Miyanoyu: a 70-Year Old Tokyo Sento Renovated into an Art Gallery and Cafe

all photos by Kohei Yamamoto

Public baths, or sento as their called in Japan, are a dying breed. Their beloved architecture, endearing interiors and murals of Mt. Fuji have not been enough to maintain the flow of customers and keep them alive. It’s said that in Tokyo every week another sento goes bust. One of those was Miyanoyu, located in the Nezu district of Tokyo.

Miyanoyu was built roughly 70-years ago in post-war Japan as the country was emerging from rubble. And over the span of several decades it delighted patrons but slowly fell into disrepair and was forced to close its doors for good.

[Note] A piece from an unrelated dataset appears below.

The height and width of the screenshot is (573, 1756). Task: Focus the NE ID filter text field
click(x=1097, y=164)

But for the historically-conscious owners, bulldozing the building was something they wanted to avoid at all costs. So to preserve this relic of history they turned to Kenchiku Saikou Kikaku, an architecture firm specializing in renovating and repurposing buildings that have fallen out of building code and bringing them back up to standard.

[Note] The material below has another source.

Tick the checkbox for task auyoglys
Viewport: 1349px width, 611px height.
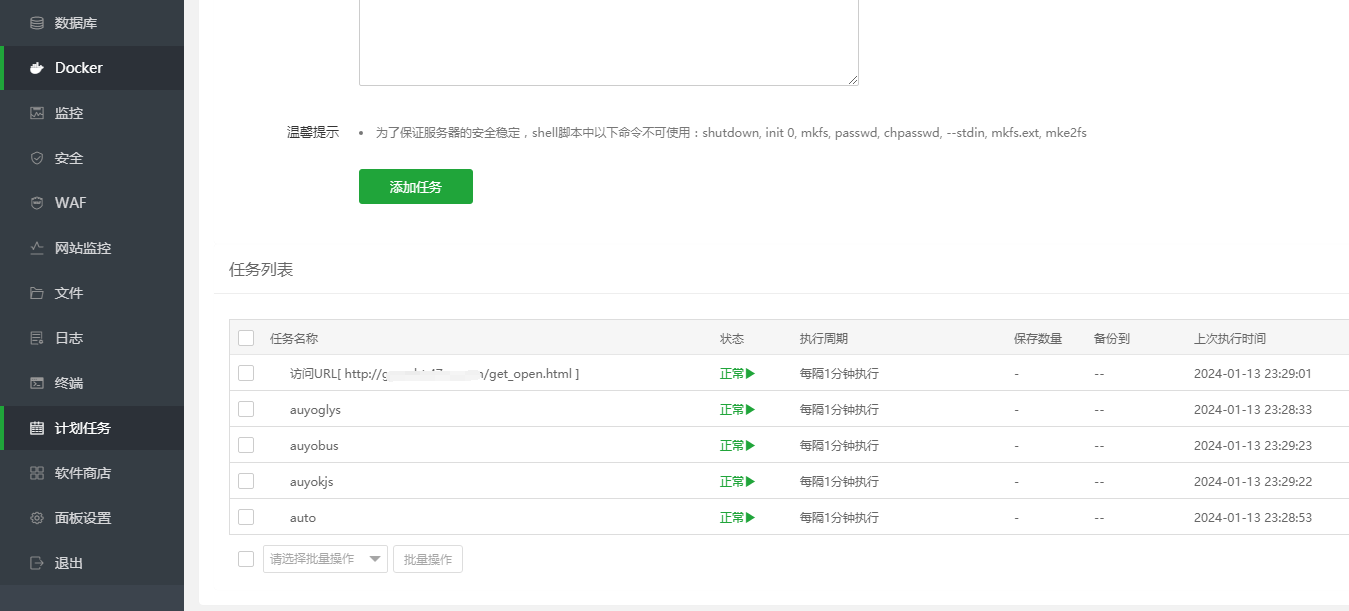pos(246,409)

After a lengthy renovation, the Miyanoyu art gallery and cafe opened during the summer of 2020. Tokyo is also home to Scai the Bathhouse, another contemporary art gallery built in an old sento. Miyanoyu, however, decided to go in a slightly different direction, charging a cover charge of 1300 yen (which included a drink) and combining the concepts of gallery and cafe. Miyanoyu has also chosen to preserve much of the smaller details of the sento such as lockers, faucets and even the buckets patrons would use to bathe themselves.

Miyanoyu Gallery + Cafe
2-19-8 Nezu, Bunkyo City, Tokyo (Gmap)
Hours: 3PM – 9PM (weekdays), 12PM – 6PM (weekends)
Closed: Mondays, Tuesdays

Photos seen here are from an Okazaki Ryunosuke exhibition, which has since ended. You can check the Miyanoyu website for current exhibitions.

2 Comments

  1. it’s always interesting if discuss about japan
    and i hope someday i can live in Japan until i die
    hahaha

  2. Sento and onsen are two parts of Japanese culture that I embraced when I lived their.

    Visiting them is not only liberating but I believe they are great equalisers. When stripped down naked and bathing with others we let ourselves just be and let our judgements of ourselves and others go.